[Word and item position data]

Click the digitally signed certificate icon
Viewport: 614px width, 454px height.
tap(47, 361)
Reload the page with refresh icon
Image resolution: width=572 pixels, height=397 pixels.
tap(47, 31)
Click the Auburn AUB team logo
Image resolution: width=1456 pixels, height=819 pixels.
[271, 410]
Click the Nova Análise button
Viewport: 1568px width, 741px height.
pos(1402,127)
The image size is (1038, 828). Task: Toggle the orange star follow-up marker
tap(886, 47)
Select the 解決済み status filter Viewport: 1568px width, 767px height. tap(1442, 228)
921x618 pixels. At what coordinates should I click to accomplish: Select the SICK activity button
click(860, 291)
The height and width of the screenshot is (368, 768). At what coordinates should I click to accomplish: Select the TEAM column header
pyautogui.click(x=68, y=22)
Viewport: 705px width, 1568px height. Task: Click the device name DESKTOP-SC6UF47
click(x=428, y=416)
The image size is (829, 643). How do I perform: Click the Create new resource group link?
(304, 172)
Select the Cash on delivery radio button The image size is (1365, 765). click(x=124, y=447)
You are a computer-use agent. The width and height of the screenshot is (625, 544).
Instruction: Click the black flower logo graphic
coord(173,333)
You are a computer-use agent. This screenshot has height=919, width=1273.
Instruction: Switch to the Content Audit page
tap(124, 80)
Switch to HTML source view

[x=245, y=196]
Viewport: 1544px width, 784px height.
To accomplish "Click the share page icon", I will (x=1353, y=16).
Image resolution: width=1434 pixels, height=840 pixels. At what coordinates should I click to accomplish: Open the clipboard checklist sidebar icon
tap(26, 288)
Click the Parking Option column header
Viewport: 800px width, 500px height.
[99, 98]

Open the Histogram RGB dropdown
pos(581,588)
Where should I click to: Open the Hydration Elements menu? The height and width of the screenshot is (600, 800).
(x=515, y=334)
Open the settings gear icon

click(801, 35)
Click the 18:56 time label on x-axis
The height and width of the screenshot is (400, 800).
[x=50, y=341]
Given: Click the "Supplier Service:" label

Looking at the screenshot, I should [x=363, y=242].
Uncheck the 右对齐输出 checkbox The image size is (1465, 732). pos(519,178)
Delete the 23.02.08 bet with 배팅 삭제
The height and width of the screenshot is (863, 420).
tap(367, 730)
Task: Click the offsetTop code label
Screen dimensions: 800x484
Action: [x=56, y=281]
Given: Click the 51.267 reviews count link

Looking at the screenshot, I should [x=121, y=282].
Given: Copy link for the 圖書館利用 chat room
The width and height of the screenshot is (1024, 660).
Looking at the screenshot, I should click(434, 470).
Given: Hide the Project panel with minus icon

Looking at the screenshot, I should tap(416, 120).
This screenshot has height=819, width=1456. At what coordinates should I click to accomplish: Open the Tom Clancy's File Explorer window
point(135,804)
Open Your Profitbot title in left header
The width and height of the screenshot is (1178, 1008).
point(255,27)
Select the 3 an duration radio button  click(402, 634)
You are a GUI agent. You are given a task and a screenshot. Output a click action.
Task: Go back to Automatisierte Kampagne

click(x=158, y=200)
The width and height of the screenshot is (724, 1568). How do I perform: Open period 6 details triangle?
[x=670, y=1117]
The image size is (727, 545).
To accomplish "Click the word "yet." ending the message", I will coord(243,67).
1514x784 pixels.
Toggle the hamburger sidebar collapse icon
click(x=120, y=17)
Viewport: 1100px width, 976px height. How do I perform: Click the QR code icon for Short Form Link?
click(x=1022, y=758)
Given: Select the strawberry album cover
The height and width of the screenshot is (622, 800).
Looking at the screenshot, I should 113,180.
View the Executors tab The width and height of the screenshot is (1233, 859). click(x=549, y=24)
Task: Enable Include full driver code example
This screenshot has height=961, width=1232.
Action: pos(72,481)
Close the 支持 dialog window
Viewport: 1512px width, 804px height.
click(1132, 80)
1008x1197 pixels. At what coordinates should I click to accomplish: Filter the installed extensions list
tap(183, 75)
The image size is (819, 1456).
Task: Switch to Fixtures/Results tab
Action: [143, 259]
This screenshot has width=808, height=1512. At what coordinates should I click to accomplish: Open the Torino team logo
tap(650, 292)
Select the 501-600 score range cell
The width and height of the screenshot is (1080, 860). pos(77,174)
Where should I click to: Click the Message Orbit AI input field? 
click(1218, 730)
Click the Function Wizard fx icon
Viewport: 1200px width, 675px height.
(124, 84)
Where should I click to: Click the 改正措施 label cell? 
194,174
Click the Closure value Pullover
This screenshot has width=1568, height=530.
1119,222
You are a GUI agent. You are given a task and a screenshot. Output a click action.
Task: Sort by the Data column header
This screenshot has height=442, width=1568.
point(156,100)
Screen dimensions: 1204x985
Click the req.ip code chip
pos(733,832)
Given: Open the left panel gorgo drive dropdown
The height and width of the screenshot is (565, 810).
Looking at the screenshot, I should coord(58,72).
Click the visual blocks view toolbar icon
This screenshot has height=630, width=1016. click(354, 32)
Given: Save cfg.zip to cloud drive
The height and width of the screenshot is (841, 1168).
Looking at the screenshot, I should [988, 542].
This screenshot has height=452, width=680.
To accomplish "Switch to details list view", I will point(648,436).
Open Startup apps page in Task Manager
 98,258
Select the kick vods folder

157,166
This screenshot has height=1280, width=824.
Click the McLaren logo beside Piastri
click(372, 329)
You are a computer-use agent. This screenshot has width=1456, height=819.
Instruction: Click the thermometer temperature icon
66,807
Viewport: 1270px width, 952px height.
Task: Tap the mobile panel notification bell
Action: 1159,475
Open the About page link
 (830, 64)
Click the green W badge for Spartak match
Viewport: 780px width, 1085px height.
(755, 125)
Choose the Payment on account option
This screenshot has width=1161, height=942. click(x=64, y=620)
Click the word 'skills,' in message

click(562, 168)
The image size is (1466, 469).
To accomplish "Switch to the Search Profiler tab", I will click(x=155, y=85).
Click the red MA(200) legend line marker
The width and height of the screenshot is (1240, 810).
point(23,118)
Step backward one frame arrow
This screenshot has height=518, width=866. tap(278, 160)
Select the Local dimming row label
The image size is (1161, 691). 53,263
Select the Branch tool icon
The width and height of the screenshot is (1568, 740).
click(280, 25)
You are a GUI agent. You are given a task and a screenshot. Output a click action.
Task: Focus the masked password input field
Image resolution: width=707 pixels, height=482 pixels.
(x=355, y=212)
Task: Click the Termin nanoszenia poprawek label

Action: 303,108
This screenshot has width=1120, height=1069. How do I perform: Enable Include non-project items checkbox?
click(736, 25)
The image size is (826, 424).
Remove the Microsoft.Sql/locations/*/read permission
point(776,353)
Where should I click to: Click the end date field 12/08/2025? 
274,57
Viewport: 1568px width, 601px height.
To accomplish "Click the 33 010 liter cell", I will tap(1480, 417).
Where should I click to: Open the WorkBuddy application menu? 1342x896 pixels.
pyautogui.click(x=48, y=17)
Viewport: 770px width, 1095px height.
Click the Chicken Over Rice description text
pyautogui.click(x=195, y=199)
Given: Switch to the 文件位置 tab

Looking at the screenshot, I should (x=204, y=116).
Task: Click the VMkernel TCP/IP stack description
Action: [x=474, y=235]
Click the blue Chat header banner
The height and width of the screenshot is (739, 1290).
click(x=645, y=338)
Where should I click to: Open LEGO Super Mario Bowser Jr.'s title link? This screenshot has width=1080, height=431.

• TO BE DONE
Reproduce each of the lines above verbatim and in full, from the first to the last.

• EXERCISE RESPONSE
Click the digitally signed certificate icon
Viewport: 614px width, 454px height.
tap(47, 361)
Reload the page with refresh icon
Image resolution: width=572 pixels, height=397 pixels.
tap(47, 31)
Click the Auburn AUB team logo
Image resolution: width=1456 pixels, height=819 pixels.
[271, 410]
Click the Nova Análise button
Viewport: 1568px width, 741px height.
pos(1402,127)
The image size is (1038, 828). Task: Toggle the orange star follow-up marker
tap(886, 47)
Select the 解決済み status filter Viewport: 1568px width, 767px height. tap(1442, 228)
921x618 pixels. At what coordinates should I click to accomplish: Select the SICK activity button
click(860, 291)
The height and width of the screenshot is (368, 768). At what coordinates should I click to accomplish: Select the TEAM column header
pyautogui.click(x=68, y=22)
Viewport: 705px width, 1568px height. Task: Click the device name DESKTOP-SC6UF47
click(x=428, y=416)
The image size is (829, 643). How do I perform: Click the Create new resource group link?
(304, 172)
Select the Cash on delivery radio button The image size is (1365, 765). click(x=124, y=447)
You are a computer-use agent. The width and height of the screenshot is (625, 544).
Instruction: Click the black flower logo graphic
coord(173,333)
You are a computer-use agent. This screenshot has height=919, width=1273.
Instruction: Switch to the Content Audit page
tap(124, 80)
Switch to HTML source view

[x=245, y=196]
Viewport: 1544px width, 784px height.
To accomplish "Click the share page icon", I will (x=1353, y=16).
Image resolution: width=1434 pixels, height=840 pixels. At what coordinates should I click to accomplish: Open the clipboard checklist sidebar icon
tap(26, 288)
Click the Parking Option column header
Viewport: 800px width, 500px height.
[99, 98]

Open the Histogram RGB dropdown
pos(581,588)
Where should I click to: Open the Hydration Elements menu? The height and width of the screenshot is (600, 800).
(x=515, y=334)
Open the settings gear icon

click(801, 35)
Click the 18:56 time label on x-axis
The height and width of the screenshot is (400, 800).
[x=50, y=341]
Given: Click the "Supplier Service:" label

Looking at the screenshot, I should [x=363, y=242].
Uncheck the 右对齐输出 checkbox The image size is (1465, 732). pos(519,178)
Delete the 23.02.08 bet with 배팅 삭제
The height and width of the screenshot is (863, 420).
tap(367, 730)
Task: Click the offsetTop code label
Screen dimensions: 800x484
Action: [x=56, y=281]
Given: Click the 51.267 reviews count link

Looking at the screenshot, I should [x=121, y=282].
Given: Copy link for the 圖書館利用 chat room
The width and height of the screenshot is (1024, 660).
Looking at the screenshot, I should click(434, 470).
Given: Hide the Project panel with minus icon

Looking at the screenshot, I should tap(416, 120).
This screenshot has height=819, width=1456. At what coordinates should I click to accomplish: Open the Tom Clancy's File Explorer window
point(135,804)
Open Your Profitbot title in left header
The width and height of the screenshot is (1178, 1008).
point(255,27)
Select the 3 an duration radio button  click(402, 634)
You are a GUI agent. You are given a task and a screenshot. Output a click action.
Task: Go back to Automatisierte Kampagne

click(x=158, y=200)
The width and height of the screenshot is (724, 1568). How do I perform: Open period 6 details triangle?
[x=670, y=1117]
The image size is (727, 545).
To accomplish "Click the word "yet." ending the message", I will coord(243,67).
1514x784 pixels.
Toggle the hamburger sidebar collapse icon
click(x=120, y=17)
Viewport: 1100px width, 976px height. How do I perform: Click the QR code icon for Short Form Link?
click(x=1022, y=758)
Given: Select the strawberry album cover
The height and width of the screenshot is (622, 800).
Looking at the screenshot, I should 113,180.
View the Executors tab The width and height of the screenshot is (1233, 859). click(x=549, y=24)
Task: Enable Include full driver code example
This screenshot has height=961, width=1232.
Action: pos(72,481)
Close the 支持 dialog window
Viewport: 1512px width, 804px height.
click(1132, 80)
1008x1197 pixels. At what coordinates should I click to accomplish: Filter the installed extensions list
tap(183, 75)
The image size is (819, 1456).
Task: Switch to Fixtures/Results tab
Action: [143, 259]
This screenshot has width=808, height=1512. At what coordinates should I click to accomplish: Open the Torino team logo
tap(650, 292)
Select the 501-600 score range cell
The width and height of the screenshot is (1080, 860). pos(77,174)
Where should I click to: Click the Message Orbit AI input field? 
click(1218, 730)
Click the Function Wizard fx icon
Viewport: 1200px width, 675px height.
(124, 84)
Where should I click to: Click the 改正措施 label cell? 
194,174
Click the Closure value Pullover
This screenshot has width=1568, height=530.
1119,222
You are a GUI agent. You are given a task and a screenshot. Output a click action.
Task: Sort by the Data column header
This screenshot has height=442, width=1568.
point(156,100)
Screen dimensions: 1204x985
Click the req.ip code chip
pos(733,832)
Given: Open the left panel gorgo drive dropdown
The height and width of the screenshot is (565, 810).
Looking at the screenshot, I should coord(58,72).
Click the visual blocks view toolbar icon
This screenshot has height=630, width=1016. click(354, 32)
Given: Save cfg.zip to cloud drive
The height and width of the screenshot is (841, 1168).
Looking at the screenshot, I should [988, 542].
This screenshot has height=452, width=680.
To accomplish "Switch to details list view", I will point(648,436).
Open Startup apps page in Task Manager
 98,258
Select the kick vods folder

157,166
This screenshot has height=1280, width=824.
Click the McLaren logo beside Piastri
click(372, 329)
You are a computer-use agent. This screenshot has width=1456, height=819.
Instruction: Click the thermometer temperature icon
66,807
Viewport: 1270px width, 952px height.
Task: Tap the mobile panel notification bell
Action: 1159,475
Open the About page link
 (830, 64)
Click the green W badge for Spartak match
Viewport: 780px width, 1085px height.
(755, 125)
Choose the Payment on account option
This screenshot has width=1161, height=942. click(x=64, y=620)
Click the word 'skills,' in message

click(562, 168)
The image size is (1466, 469).
To accomplish "Switch to the Search Profiler tab", I will click(x=155, y=85).
Click the red MA(200) legend line marker
The width and height of the screenshot is (1240, 810).
point(23,118)
Step backward one frame arrow
This screenshot has height=518, width=866. tap(278, 160)
Select the Local dimming row label
The image size is (1161, 691). 53,263
Select the Branch tool icon
The width and height of the screenshot is (1568, 740).
click(280, 25)
You are a GUI agent. You are given a task and a screenshot. Output a click action.
Task: Focus the masked password input field
Image resolution: width=707 pixels, height=482 pixels.
(x=355, y=212)
Task: Click the Termin nanoszenia poprawek label

Action: 303,108
This screenshot has width=1120, height=1069. How do I perform: Enable Include non-project items checkbox?
click(736, 25)
The image size is (826, 424).
Remove the Microsoft.Sql/locations/*/read permission
point(776,353)
Where should I click to: Click the end date field 12/08/2025? 
274,57
Viewport: 1568px width, 601px height.
To accomplish "Click the 33 010 liter cell", I will tap(1480, 417).
Where should I click to: Open the WorkBuddy application menu? 1342x896 pixels.
pyautogui.click(x=48, y=17)
Viewport: 770px width, 1095px height.
Click the Chicken Over Rice description text
pyautogui.click(x=195, y=199)
Given: Switch to the 文件位置 tab

Looking at the screenshot, I should (x=204, y=116).
Task: Click the VMkernel TCP/IP stack description
Action: [x=474, y=235]
Click the blue Chat header banner
The height and width of the screenshot is (739, 1290).
click(x=645, y=338)
Where should I click to: Open LEGO Super Mario Bowser Jr.'s title link? This screenshot has width=1080, height=431.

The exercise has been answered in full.